● **What to produce**
From the records below, determine the number of lines containing "agent". Output that number alone.

● **Exercise material**

○ ○ ○

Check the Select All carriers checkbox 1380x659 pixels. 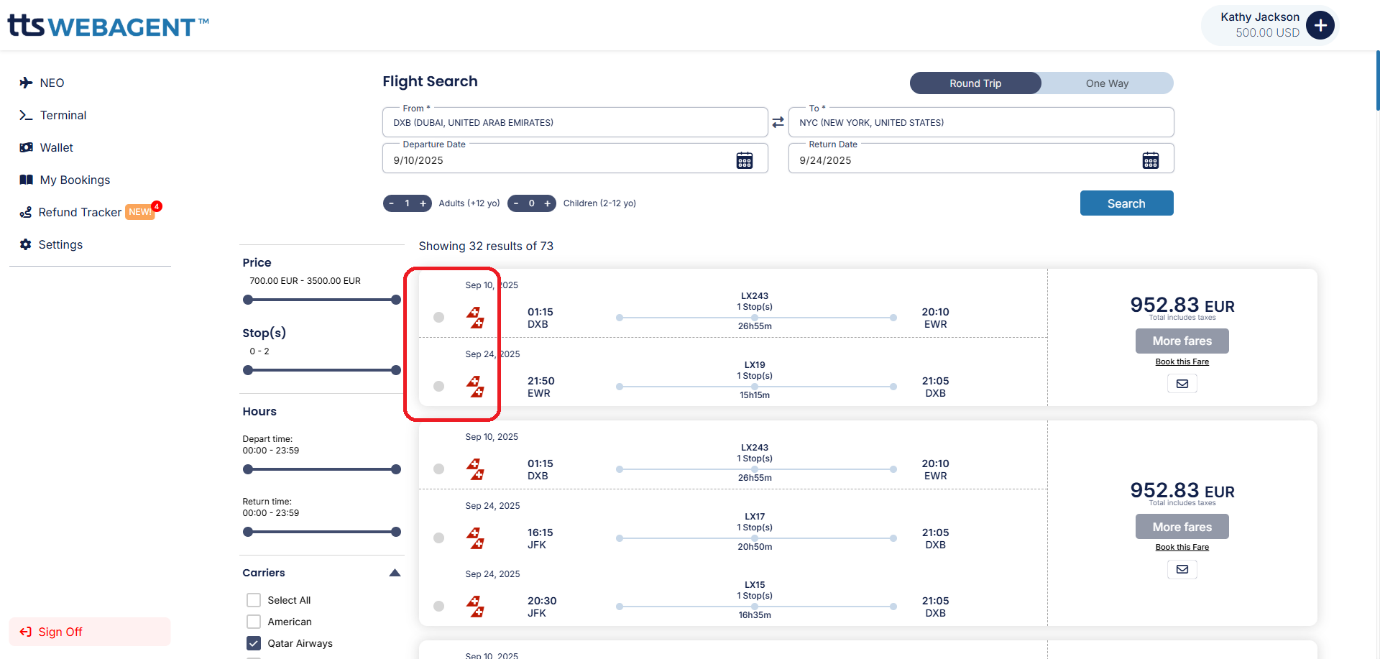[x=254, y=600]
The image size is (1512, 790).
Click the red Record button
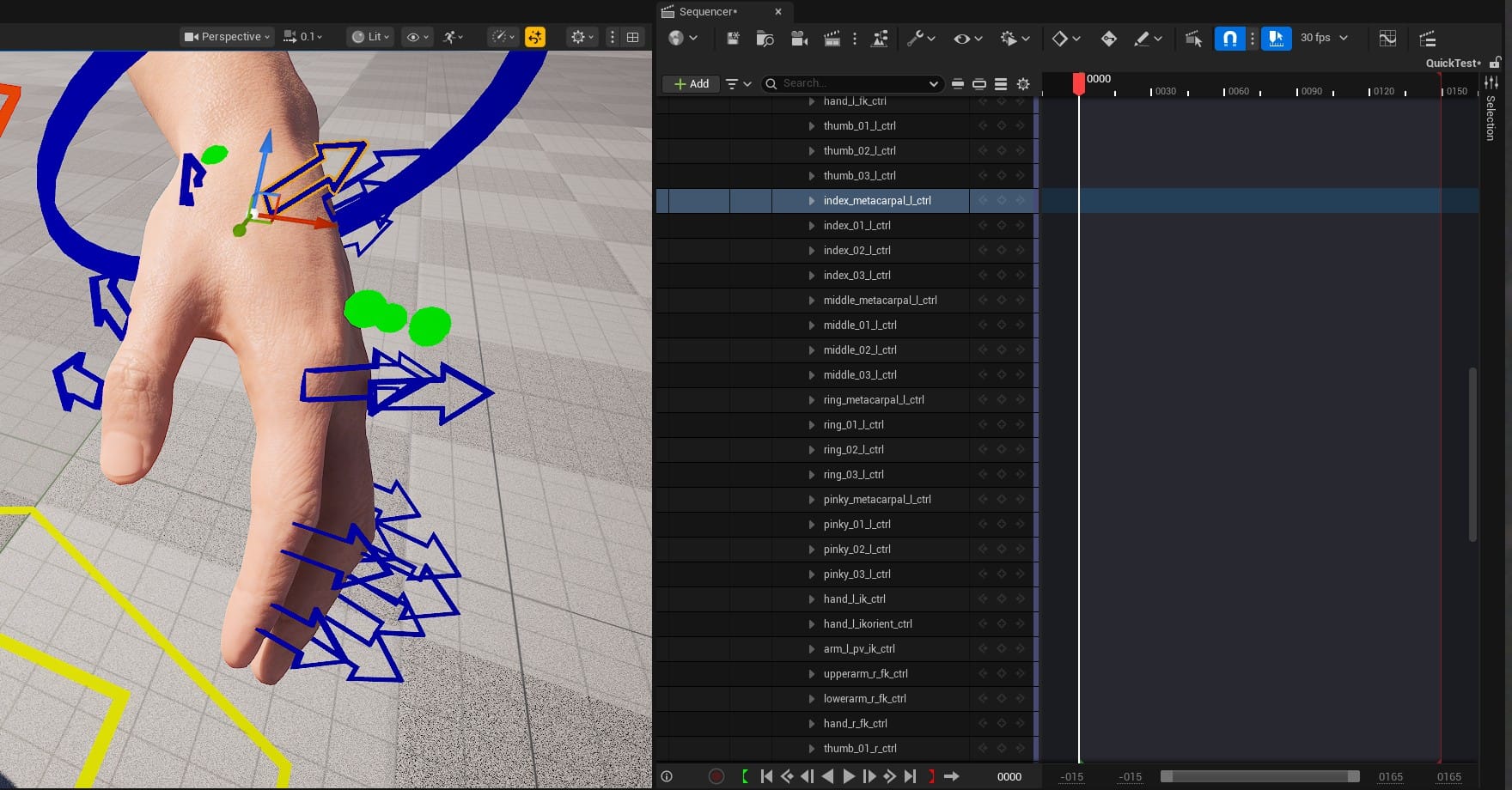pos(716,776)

○ ○ ○

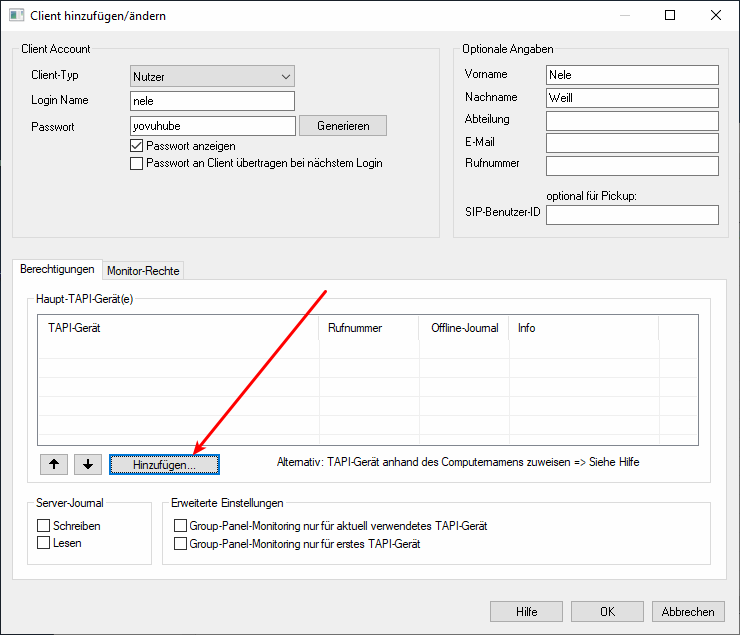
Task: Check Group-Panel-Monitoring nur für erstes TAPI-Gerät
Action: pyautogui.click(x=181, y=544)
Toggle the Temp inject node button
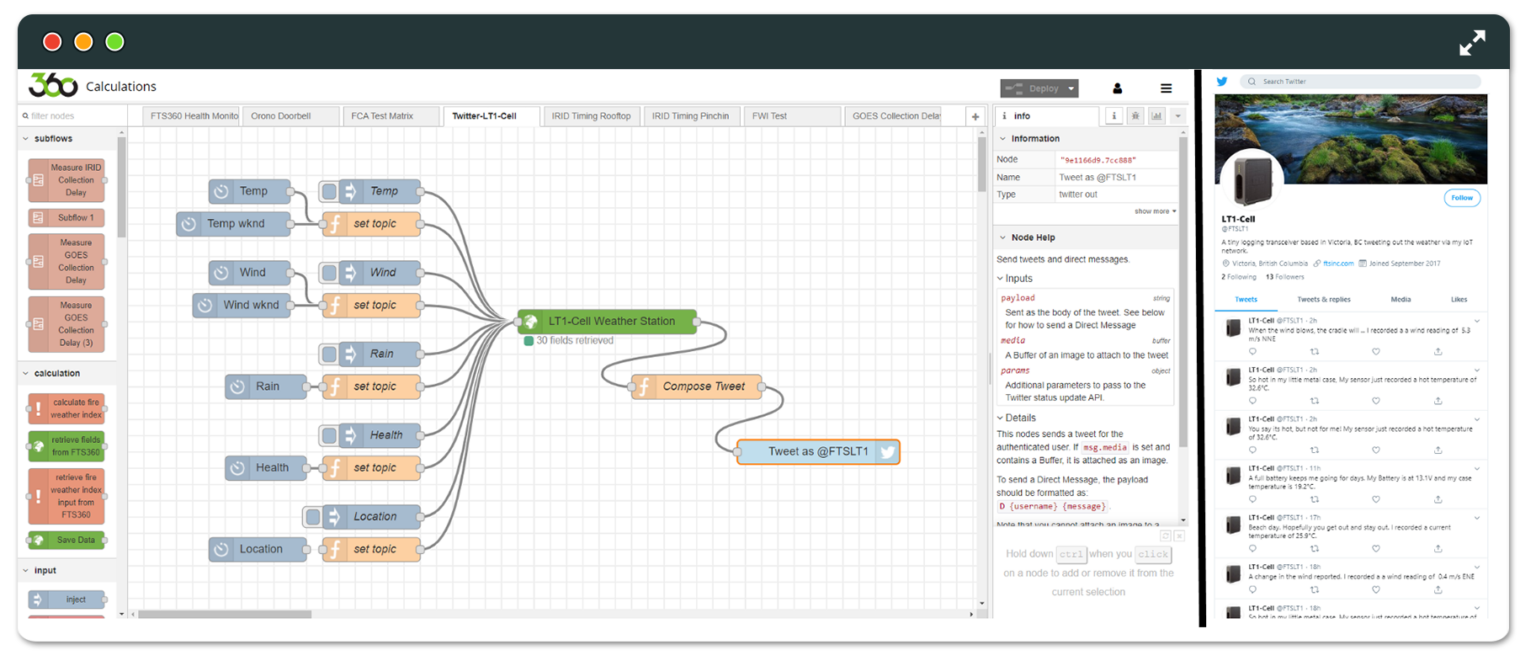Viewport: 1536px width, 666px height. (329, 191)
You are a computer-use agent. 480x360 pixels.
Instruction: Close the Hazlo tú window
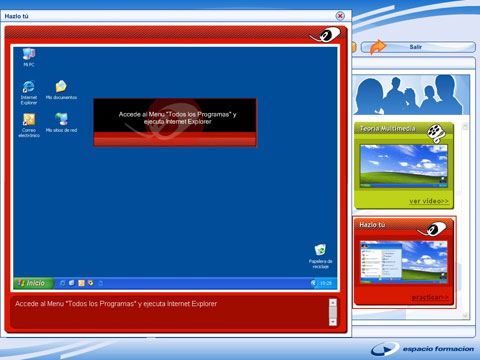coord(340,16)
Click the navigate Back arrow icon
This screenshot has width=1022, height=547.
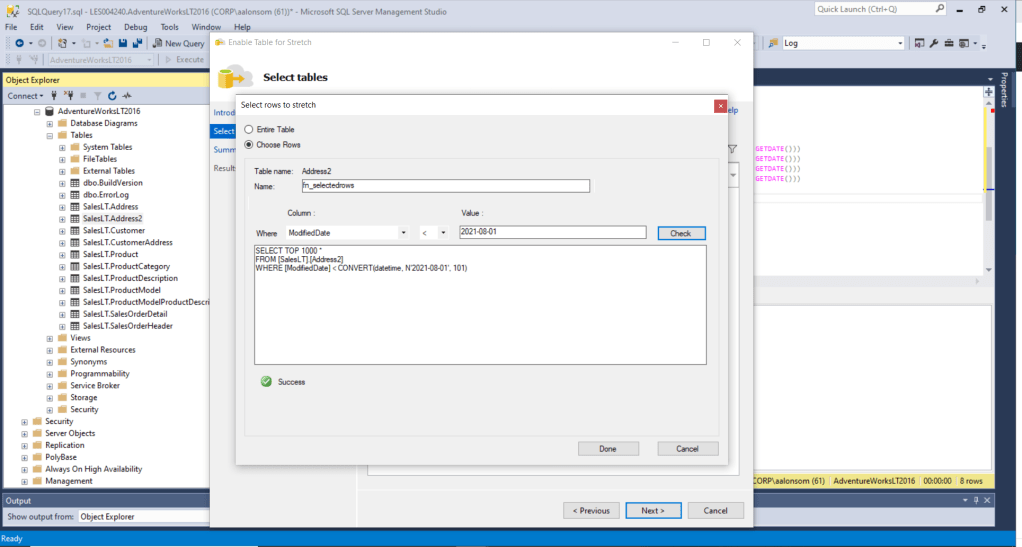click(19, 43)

○ ○ ○

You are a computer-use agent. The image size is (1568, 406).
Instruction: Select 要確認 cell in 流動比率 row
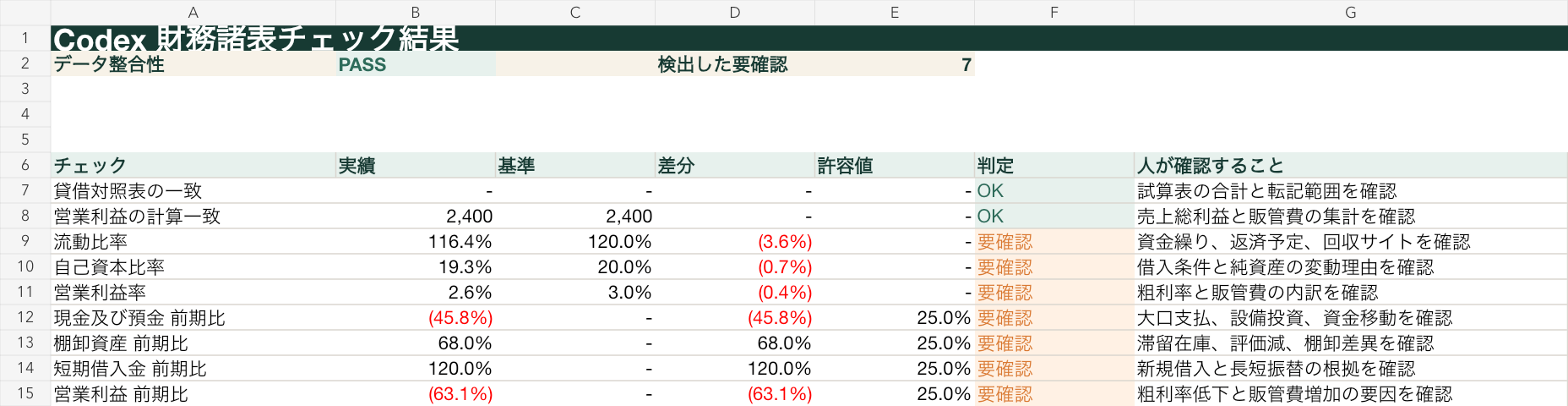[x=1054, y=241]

○ ○ ○

● **Written answer**
2